Aquél día, salí una hora antes de las clases y comprobé cuando llegaba que la tienda de la vecinita aún estaba abierta. Viendo esto, subo hasta casa a toda virolla y me pongo a controlar desde la ventana de mi cuarto el cierre de la tienda, que el diseño del edificio, haciendo ángulo,   me permitía ver.

Y ya veo como baja persianas…agarro el cacho de parafina y subo hasta un rellano intermedio entre pisos, donde no hay puertas…me pongo a frotar como un poseso el suelo…esta porquería se vuelve casi invisible cuando la frotas…estoy exultante y cardíaco, pero como me vea alguién ya puedo fallecer…y abajo a casita corriendo.

Y por fin el grito de llamada,  la berrea de todas las noches. “Aaabrele a maskón…, jaarl”. Y en efecto, este bicho de nombre estúpido sale de estampida, conmigo oyendo a través de la puerta abierta apenas un milímetro. Las uñas bajan rasgando, la escalera resuena  enterita con el can, hasta que… ¿qué? Una interrupción. Sutil. Un deslizamiento, un “aiing” agudo, desencajado y un topetazo seco, brutal.

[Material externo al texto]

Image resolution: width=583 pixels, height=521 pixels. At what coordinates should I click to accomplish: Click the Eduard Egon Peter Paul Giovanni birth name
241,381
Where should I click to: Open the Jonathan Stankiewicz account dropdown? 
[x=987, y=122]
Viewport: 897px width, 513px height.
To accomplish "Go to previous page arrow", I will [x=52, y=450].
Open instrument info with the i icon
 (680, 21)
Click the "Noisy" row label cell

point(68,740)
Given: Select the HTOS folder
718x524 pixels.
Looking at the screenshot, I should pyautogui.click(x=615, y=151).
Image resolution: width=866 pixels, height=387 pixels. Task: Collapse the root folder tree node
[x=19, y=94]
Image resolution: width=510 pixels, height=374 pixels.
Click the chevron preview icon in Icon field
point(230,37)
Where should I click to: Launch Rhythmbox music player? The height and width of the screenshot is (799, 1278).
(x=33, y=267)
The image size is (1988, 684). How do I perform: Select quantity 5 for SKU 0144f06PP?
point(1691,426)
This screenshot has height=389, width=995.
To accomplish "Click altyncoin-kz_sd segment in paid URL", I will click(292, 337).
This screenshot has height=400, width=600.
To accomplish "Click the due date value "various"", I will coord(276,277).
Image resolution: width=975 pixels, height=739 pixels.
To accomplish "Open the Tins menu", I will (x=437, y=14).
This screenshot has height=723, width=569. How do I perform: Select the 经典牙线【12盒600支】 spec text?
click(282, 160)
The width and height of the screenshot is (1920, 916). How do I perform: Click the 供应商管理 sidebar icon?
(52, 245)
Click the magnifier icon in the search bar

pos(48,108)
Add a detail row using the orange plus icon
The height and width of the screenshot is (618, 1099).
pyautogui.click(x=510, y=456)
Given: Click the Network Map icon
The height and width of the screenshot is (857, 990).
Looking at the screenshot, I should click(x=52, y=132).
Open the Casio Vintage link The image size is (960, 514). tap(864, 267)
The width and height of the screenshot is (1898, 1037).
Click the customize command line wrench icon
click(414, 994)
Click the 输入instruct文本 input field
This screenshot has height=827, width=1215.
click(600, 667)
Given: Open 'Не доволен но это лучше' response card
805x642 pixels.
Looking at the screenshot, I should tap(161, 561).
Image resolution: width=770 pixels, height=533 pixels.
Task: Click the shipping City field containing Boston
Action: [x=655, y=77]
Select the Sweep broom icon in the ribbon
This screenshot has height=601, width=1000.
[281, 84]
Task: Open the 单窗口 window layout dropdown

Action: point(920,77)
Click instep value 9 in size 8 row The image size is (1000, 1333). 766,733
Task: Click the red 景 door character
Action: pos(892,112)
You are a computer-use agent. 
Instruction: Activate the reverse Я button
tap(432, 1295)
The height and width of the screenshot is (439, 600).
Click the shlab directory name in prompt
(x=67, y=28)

Y luego la debacle, la de Dios es Cristo, juas, juas, juas. Es crudo confesarlo pero casi me entra el orgasmo de puro placer asesino. Allí había un animal chillando histérico que ya no bajaba escaleras ni ganas que le quedaban, las hijas corriendo a ver y la madre que sube, todas ellas chillando. El perro acabó con una pata rota y la mandíbula desencajada de por vida. Esa misma noche lo llevaron vete a saber donde, un veterinario de guardia, no sé.

Vecinos que acudían atraídos comentaban lo de que será “esa guarrería resbalosa que hay por el suelo, quien la habrá derramado”. Justamente, esa frase, hizo que se me pusieran las gónadas por corbata pero, afortunadamente, nadie pareció atar cabos.

La cuestión es que no se mató, menos mal. Posteriormente, lo bajaban cojeando las hijas y a veces veía, con pena y remordimiento, la mandíbula tan fea que le quedó, mostrándome el fracaso de la convivencia entre animal y bestia. Decidid vosotros quien era quien. A mí, la sensación de triunfo me duró poco.

Un saludo perruno. Y lo siento en el alma, maskón.